Before you know it time has passed and you are older and is wondering where has the time gone. You are wondering who the person is in the other room if you are married or have lived with a significant other for some time. Well, that is where I am—I am so lost. What am I suppose to do that my daughter is about to leave in about six weeks to go to college. I have submitted my resume to a number of leads that I feel that will be promising. I miss the life I thought I could have, but never really happen. I wanted a mate to go away for the weekends or just have a nice dinner, but his never happened. In two decades I have watched over 100 volleyball and basketball games, attended over 50 dance recitals and award programs without any support from my other half. It didn’t bother me, but I know it affected the kids because some of the kids thought they never had a father. I am so glad they had the strength and wisdom to not let that hamper their success. They preserved and always took the high road. I’m glad I was there, but I somehow felt so unappreciative. There were never any surprise birthday parties, no big anniversaries. Everyday was the same as yesterday. No boo hoo because I did what I was suppose to—-be here to insure the kids make it and succeed in life and accomplish more than myself. Life is like a box of chocolates, you never know what you will get—I quote.
Well, it has been awhile since my last posting. Both daughters have graduated, one from college and one from high school. Now, all the celebration is over I wonder what my next move will be. I spent the last 20 years focusing my attention on my kids to make sure they had the best foundation possible to be successful in life. Now, that they are on track it is time for me to concentrate on what will make me happy. I must admit it is a little scary and intimidating since it has been sometime since I stepped out of my comfort zone. I feel it is now or never. I took the plunge and sent out my resume to possible job opportunities and I have heard from two of the three jobs. I need to try something else to feel fulfilled. I don’t know where the time has gone—-My plan is to make sure the younger daughter is on campus this fall and ready to go. I feel there is nothing else for me here since both my parents are gone and my sister has retired. My next move is to locate employment about 3hours away. I never realized how lonely I am even when there is someone else in the other room. Now, here I am before I know it my kids are all gone and here I am lonely and looking for real happiness. I am happy in the sense of being appreciative for my life and family, but on the other hand there is still something missing in my life. My hope is that before I know it my total happiness will become a reality.

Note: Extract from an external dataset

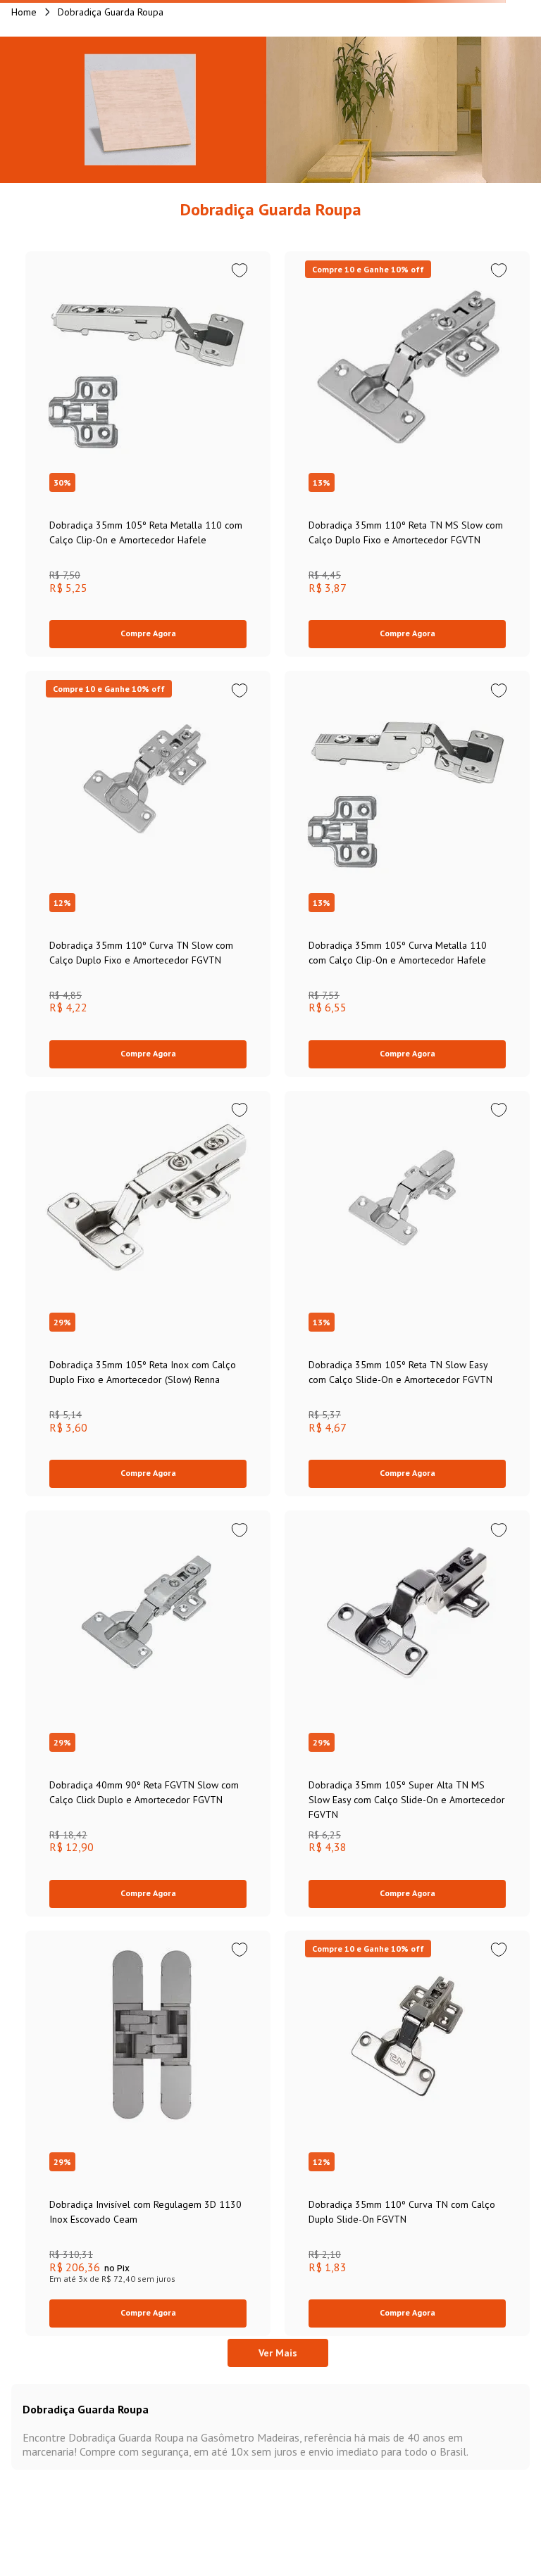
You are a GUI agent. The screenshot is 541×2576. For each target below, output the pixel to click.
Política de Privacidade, (80, 2527)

A friend once told me when my kids were young “before you know it”—I really didnt give her a chance to finish her sentence I just responded back—BEFORE I KNOW WHAT! It was such a difficult time I was coping with the demands of work and my growing family. That ended the conversation abruptly. Now here I am two decades later with my last child about to graduate from high school and I truly understand what she meant. Before you know it your kids are gone and have begun lives of their own. What once felt like an eternity now feels like the clock is ticking so fast that I can’t keep up. As I sat in the audience and watch my daughter collect her scholarships and academic awards a feeling of sadness overcame me because in less than a week she will officially graduate from high school. What made me smile was her happiness and the pride she displayed after the event. Even strangers came up and congratulated her which made her feel like a “celebrity.” On the way home she was amazed at the awards she recieved. We will celebrate this weekend when her two sisters arrive in the next couple of days. My work is cut out for the next couple of days—planning the party and of course getting through graduation. Pray for me.